La Commission européenne a accusé mercredi la Russie de mener une campagne de désinformation pro-Kremlin “orchestrée” dans les pays de l’UE, constatant que celle-ci pouvait “malheureusement (…) être extrêmement efficace”.

“Il y a peu de doutes que la campagne de désinformation pro-Kremlin est une stratégie orchestrée, qui fournit les mêmes articles de désinformation dans le plus grand nombre de langues possible, à travers le plus grand nombre de canaux possible, aussi souvent que possible”, a déclaré le commissaire européen en charge de la Sécurité, Julian King, devant les eurodéputés à Strasbourg.

Le commissaire britannique s’exprimait lors d’un débat sur “la Russie et l’influence de (sa) propagande sur des pays de l’UE” au Parlement européen.

En deux ans, l’unité de lutte contre la désinformation à l’Est de l’exécutif européen “a réuni plus de 3.500 exemples de désinformation pro-Kremlin, qui contredisait des faits pourtant accessibles au public, et était répétée dans de nombreuses langues à de nombreuses occasions”, a-t-il affirmé.

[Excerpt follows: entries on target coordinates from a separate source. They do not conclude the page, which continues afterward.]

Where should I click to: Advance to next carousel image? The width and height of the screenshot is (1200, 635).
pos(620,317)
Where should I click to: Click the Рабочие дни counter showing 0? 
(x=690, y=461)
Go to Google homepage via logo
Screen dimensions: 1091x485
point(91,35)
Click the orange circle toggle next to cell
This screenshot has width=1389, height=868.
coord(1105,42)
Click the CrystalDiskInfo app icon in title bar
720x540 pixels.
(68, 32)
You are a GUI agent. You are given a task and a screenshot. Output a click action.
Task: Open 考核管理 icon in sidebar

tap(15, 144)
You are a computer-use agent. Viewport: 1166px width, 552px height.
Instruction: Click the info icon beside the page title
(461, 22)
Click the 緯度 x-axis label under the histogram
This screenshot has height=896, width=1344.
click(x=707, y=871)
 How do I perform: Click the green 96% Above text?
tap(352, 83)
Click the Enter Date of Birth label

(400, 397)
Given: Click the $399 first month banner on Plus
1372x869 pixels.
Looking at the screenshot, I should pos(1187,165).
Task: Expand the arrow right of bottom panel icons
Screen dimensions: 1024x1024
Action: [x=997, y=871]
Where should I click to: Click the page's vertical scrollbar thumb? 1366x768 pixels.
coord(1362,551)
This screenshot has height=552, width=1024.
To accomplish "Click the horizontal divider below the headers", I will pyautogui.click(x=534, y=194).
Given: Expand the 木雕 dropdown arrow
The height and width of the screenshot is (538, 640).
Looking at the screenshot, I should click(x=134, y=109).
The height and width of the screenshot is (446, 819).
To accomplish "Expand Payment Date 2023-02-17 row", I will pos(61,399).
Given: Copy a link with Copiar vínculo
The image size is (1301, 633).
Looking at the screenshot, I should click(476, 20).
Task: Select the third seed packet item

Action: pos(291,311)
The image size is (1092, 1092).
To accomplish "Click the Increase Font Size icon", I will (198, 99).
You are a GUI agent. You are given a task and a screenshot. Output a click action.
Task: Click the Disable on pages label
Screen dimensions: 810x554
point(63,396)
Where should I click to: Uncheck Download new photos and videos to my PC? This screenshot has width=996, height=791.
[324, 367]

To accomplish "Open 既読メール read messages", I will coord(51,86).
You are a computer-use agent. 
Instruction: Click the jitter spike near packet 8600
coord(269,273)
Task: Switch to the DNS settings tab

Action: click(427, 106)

“Les autorités ne cachent nullement les objectifs de cette campagne”, a ajouté M. King. “Dans la doctrine militaire officielle de la Russie, ainsi que dans des déclarations officielles de généraux russes, elles décrivent l’usage de +données fausses+ et d’une +propagande déstabilisante+ comme des outils légitimes, et l’information comme +un autre type de force armée+”, selon lui.

“Nous devons rester vigilants”, a souligné le commissaire.

“L’objectif (…) est de faire croire aux gens que la désinformation est un fait, est crédible. Et si nous regardons les sondages d’opinion mesurant comment de nombreuses personnes acceptent des désinformations évidentes colportées par les médias pro-Kremlin, nous devons malheureusement conclure que la désinformation russe peut être extrêmement efficace”.

La chaîne de télévision RT (ex-Russia Today) et l’agence de presse russe Sputnik, deux médias publics russes en langues étrangères, sont accusées en Europe et aux Etats-Unis de relayer la propagande du Kremlin, voire de tenter d’interférer dans des élections.

Jusqu’ici, les inquiétudes provenaient surtout de pays de l’est de l’Europe. Mais depuis les révélations sur la campagne électorale américaine de 2016, que la Russie est accusée d’avoir voulu influencer en faveur de Donald Trump, et après des incidents en Allemagne et lors de la présidentielle française, cette question préoccupe l’ensemble des pays de l’UE.

Madrid a de son côté alerté l’UE sur des “manipulations” sur les réseaux sociaux –provenant en grande partie “du territoire russe”– en faveur des partisans de l’indépendance de la Catalogne, avant le référendum du 1er octobre 2017.